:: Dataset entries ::
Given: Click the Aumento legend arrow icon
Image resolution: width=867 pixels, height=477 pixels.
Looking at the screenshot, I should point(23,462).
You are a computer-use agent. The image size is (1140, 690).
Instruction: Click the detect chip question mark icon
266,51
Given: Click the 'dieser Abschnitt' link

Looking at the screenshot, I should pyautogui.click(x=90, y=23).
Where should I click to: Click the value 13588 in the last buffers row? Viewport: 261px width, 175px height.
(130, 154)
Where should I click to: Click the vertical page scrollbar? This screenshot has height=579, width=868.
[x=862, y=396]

...

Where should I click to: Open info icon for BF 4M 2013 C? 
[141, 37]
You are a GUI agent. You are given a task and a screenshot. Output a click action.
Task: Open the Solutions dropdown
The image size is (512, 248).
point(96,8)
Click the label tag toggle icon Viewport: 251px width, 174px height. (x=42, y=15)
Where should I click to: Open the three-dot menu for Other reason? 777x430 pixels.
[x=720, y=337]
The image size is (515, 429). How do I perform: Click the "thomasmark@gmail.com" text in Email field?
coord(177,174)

==

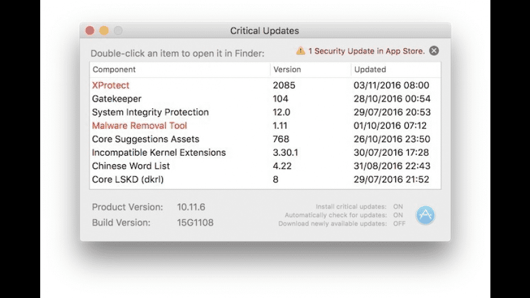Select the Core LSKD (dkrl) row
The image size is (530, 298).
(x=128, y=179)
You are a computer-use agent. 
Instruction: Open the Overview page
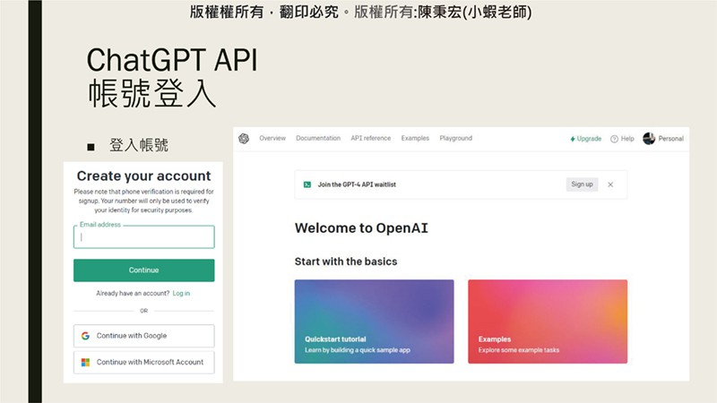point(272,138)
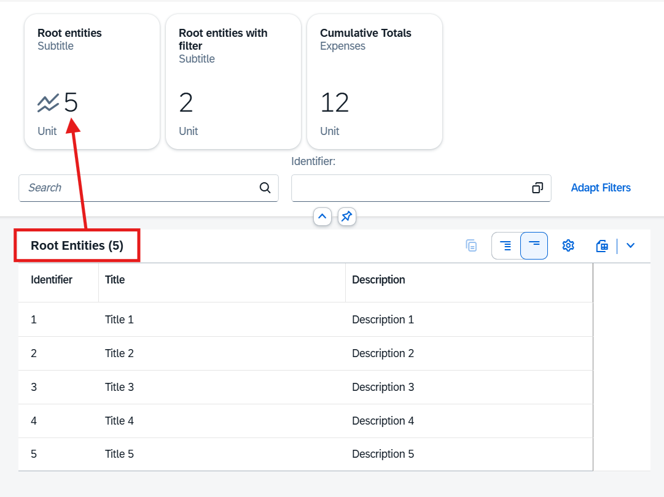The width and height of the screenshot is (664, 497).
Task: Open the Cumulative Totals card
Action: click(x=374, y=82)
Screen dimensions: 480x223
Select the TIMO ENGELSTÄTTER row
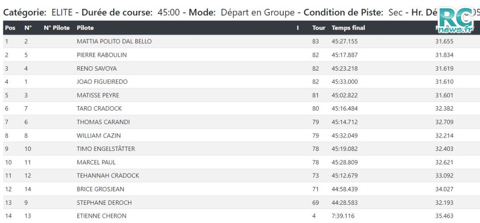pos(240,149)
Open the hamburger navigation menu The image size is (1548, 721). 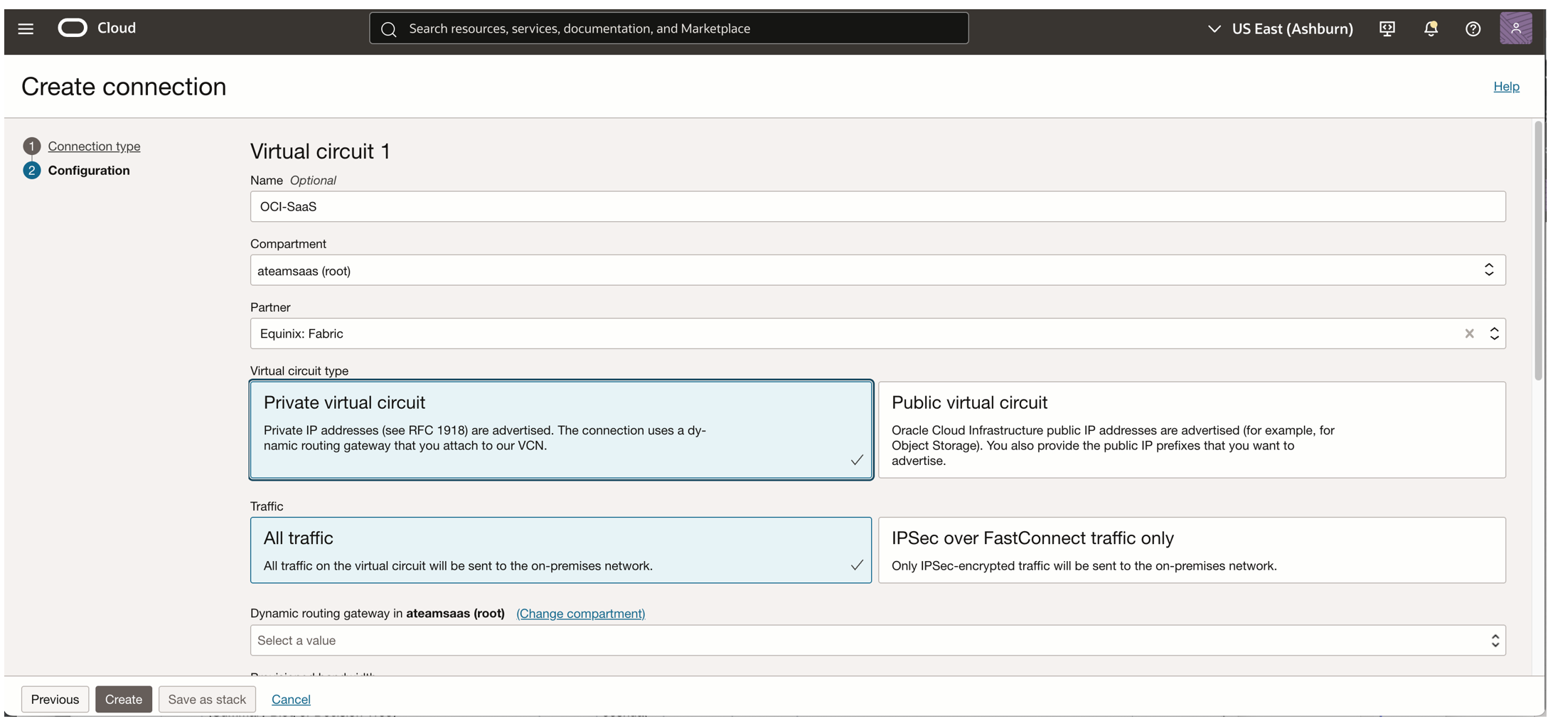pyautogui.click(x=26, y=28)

:: Activity ::
Whenever the word "agent" shows up in a line of the entries, copy that line.

:: Solution ::
You are a computer-use agent. The image size is (1140, 690).
You are a GUI agent. You are given a task and a screenshot. Output a click action.
You are a computer-use agent. 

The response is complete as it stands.